> _LISTED RECORDS_
=======

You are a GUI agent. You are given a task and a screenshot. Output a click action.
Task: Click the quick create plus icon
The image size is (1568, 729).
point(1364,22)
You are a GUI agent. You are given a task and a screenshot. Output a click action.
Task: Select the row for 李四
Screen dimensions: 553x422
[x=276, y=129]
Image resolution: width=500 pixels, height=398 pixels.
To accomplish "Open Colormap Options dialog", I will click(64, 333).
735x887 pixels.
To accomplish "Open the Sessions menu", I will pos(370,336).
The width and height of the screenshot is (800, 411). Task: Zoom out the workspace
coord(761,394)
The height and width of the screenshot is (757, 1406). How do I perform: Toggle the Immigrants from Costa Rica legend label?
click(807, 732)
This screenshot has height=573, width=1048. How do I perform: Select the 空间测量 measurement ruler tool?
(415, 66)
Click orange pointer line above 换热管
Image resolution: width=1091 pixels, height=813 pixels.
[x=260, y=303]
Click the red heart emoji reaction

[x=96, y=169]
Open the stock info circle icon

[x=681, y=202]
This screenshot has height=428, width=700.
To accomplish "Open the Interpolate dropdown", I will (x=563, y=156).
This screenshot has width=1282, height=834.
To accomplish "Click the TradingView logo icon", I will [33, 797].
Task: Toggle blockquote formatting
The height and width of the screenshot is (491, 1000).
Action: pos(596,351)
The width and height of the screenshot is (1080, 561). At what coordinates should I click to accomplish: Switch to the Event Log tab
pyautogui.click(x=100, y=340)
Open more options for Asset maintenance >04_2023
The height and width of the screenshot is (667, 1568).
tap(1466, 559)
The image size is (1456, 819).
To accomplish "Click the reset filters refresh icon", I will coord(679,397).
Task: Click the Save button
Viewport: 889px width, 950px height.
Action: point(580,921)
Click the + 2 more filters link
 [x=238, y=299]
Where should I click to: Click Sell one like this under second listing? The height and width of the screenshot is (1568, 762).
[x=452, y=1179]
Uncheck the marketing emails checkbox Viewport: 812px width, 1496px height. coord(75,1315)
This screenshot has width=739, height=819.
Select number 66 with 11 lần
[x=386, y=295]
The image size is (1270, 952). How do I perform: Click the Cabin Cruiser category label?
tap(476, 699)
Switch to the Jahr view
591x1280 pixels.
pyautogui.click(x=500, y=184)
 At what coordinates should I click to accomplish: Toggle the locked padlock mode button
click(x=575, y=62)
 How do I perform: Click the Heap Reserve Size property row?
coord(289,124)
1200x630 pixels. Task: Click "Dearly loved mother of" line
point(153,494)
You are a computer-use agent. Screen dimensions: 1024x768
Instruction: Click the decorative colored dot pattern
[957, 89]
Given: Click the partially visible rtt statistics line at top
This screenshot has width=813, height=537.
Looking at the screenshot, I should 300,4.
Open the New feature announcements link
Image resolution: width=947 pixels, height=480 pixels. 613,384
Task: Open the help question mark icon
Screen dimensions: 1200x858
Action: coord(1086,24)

=======

> _TASK GOAL_
Copy out each line carrying the string "will" from the data.

> _SOLVED PROBLEM_
To accomplish "Open Colormap Options dialog", I will click(64, 333).
To accomplish "Open the Sessions menu", I will pos(370,336).
To accomplish "Open the Interpolate dropdown", I will (x=563, y=156).
To accomplish "Click the TradingView logo icon", I will [33, 797].
To accomplish "Click the reset filters refresh icon", I will coord(679,397).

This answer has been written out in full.